Though pre-marital agreements which set out the division of assets in case of divorce are commonplace in the US, British courtrooms have traditionally ignored the documents, instead choosing to divide assets on a case-by-case basis.
However, the Law Commission is now set to submit the 'Matrimonial Property, Needs and Agreements' proposals to Justice Secretary Chris Grayling, and wants to present it before Parliament in the future.
The proposed legislation would mean that couples were able to set the terms of their divorce before they have even said 'I do', which Bishop Mark Davies claims will "surely empty the words of the marriage promise for 'better for worse...to love and to cherish till death do we part' of all meaning".
"Pre-nuptial agreements would render these promises provisional by the legal preparations which anticipate divorce," he argued, while speaking during a celebration for couples in the Shrewsbury Diocese celebrating their 25th, 30th, 40th, 50th and 60th wedding anniversaries.
"We must actively guard the truth about marriage with greater effort amid the storms of our time so this vital, life-giving institution is not undermined," he urged.
The latest figures from the Office for National Statistics, published December 2012, indicate that around 42 per cent of marriages in England and Wales end in divorce, with the average marriage lasting 32 years.
Over a third (34 per cent) of all married couples are expected to divorce by their 20th wedding anniversary.
Those who support the proposed legislation argue that it will protect those who enter into marriage from being exploited by their partner in the event of divorce.

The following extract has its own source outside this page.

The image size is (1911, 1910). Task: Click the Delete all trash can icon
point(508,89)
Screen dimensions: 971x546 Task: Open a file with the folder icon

Bishop Davies, however, believes that it sends out the wrong message to couples who are considering what is meant to be a life-long commitment.
"Should we not be putting our efforts into guarding and building up the institution of marriage rather than steadily undermining it?" he asked.
Deputy President of the Supreme Court Lady Hale, who issued a dissenting statement when German heiress Karin Radmacher won the right to protect her £100 million fortune from her former husband in 2010, agrees that the legal recognition of pre-nups will undermine the heart of marriage.
"Marriage still counts for something in the law of this country, and long may it continue to do so," she said.
Bishop Davies reminded his congregation that marriage is biblical: "It is no coincidence that that the sacred scriptures begin and end with a marriage: from the creation of man and woman in the first pages of Genesis to the last pages of Revelation where we are given the vision of the marriage feast of heaven," he said.
"This faithful, lasting union of marriage is good, very good in the eyes of our Creator and it is the source of incalculable good for humanity.
"The Church surely has a task not only to teach this beautiful vision of marriage but to give witness that this union, faithful and lasting, the foundation of the family, is possible today, tomorrow and for all generations to come," he finished, before congratulating those present on their lasting commitment to their spouses.
"May this witness of marriage continue to offer such 'light' for the world and be truly the 'salt' of the earth," he prayed.
The Law Commissions proposals will be published on February 27. Pope Francis is to hold a special Synod of Bishops in Rome later this year to address the "crisis" of marriage.